On Oct. 3, 2016, the IRS announced in IRB 2016-40 that it will not follow the 3rd U.S. Circuit Court of Appeals holding in Giant Eagle, Inc. v. Commissioner. The nonacquiescence of the IRS to the decision means that other taxpayers wishing to follow Giant Eagle will not have a change in method of accounting approved by the IRS National Office, barring a very similar fact pattern. (See the full IRS Action on Decision memorandum, released Oct. 5, 2016.)

In Giant Eagle, the United States Tax Court reviewed the federal tax treatment of Giant Eagle’s customer reward program, whereby a customer received a 10-cent-per-gallon discount on gas for every $50 of groceries purchased by that customer. In its memorandum decision, the Tax Court concluded that the taxpayer’s use of the recurring item exception for its year-end liability pertaining to the rewards was not permitted as the liability for the reward program did not meet the ‘all events’ test under section 461.

The three-pronged all events test of section 461 determines the timing of when an accrual based taxpayer is allowed to deduct a liability.

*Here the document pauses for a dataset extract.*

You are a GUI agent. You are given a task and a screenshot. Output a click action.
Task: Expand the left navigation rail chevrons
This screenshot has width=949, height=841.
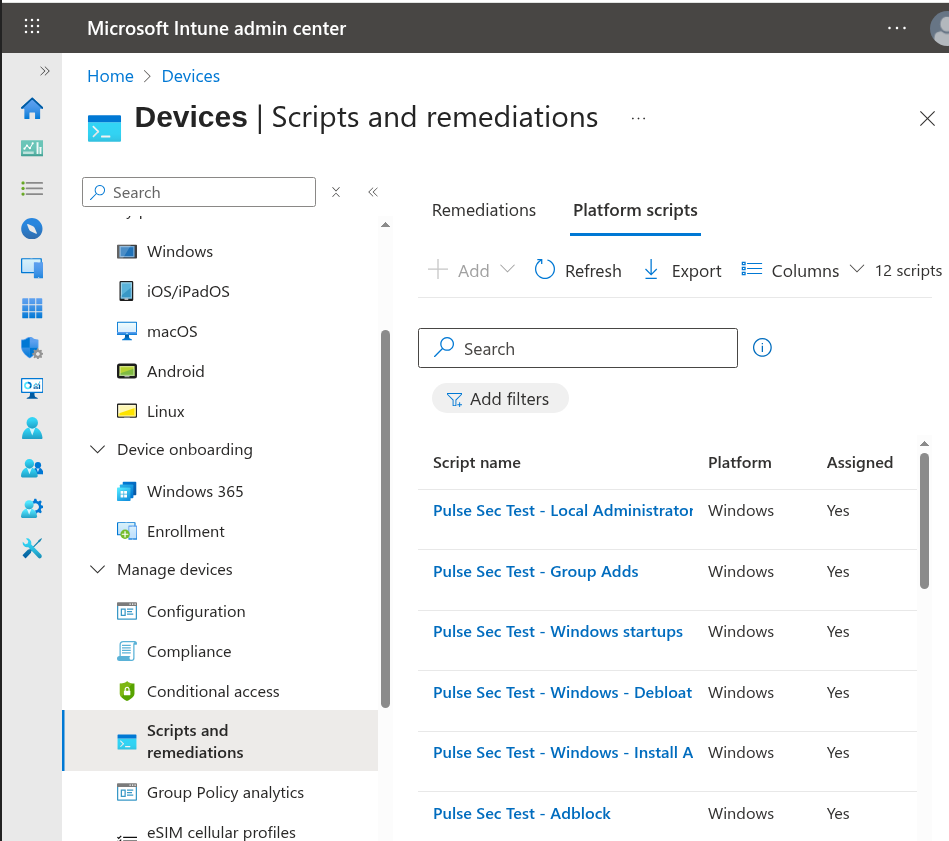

  1. The fact of the liability must be fixed
  2. The amount of the liability must be able to be determined with reasonable accuracy
  3. Economic performance has occurred with respect to the liability

In Giant Eagle, the Tax Court ruled the fact of the liability was not fixed as of year-end and only became fixed when the customer used the discounts on a fuel purchase. This followed the IRS argument that the purchase of gasoline was a condition precedent to the taxpayer deducting the reward liability. As such, the liability was not deductible until the year in which this event occurred.

The IRS did not dispute that the amount of the liability was determinable as of year-end or that economic performance had occurred with respect to the reward program liability, leaving the determination of whether the liability was fixed at year-end as the only item to be determined on appeal. The appeals court reviewed the terms and conditions of the reward program, along with Pennsylvania state contract law, and concluded that Giant Eagle entered into a unilateral contract with its customer at checkout, “which conferred instant liability on the supermarket chain to its customers for the rewards they accrued.” As such, the fact of the liability was fixed and Giant Eagle’s liability met the all events test of section 461.

Nonacquiescence by the IRS means that the IRS does not agree with the court’s decision and does not plan to follow the decision in other cases with taxpayers. Additionally, nonacquiescence indicates the IRS will not follow a circuit court decision on a nationwide basis.

For taxpayers with similarly designed reward programs, the decision by the IRS to not acquiescence is a detriment to a potential tax timing strategy. However, there may be alternative ways to structure the contract between the taxpayer and a customer that would allow a deferral of some income recognized at the time of grocery purchase. Taxpayers should work with their advisors to review any customer reward programs for potential tax timing opportunities.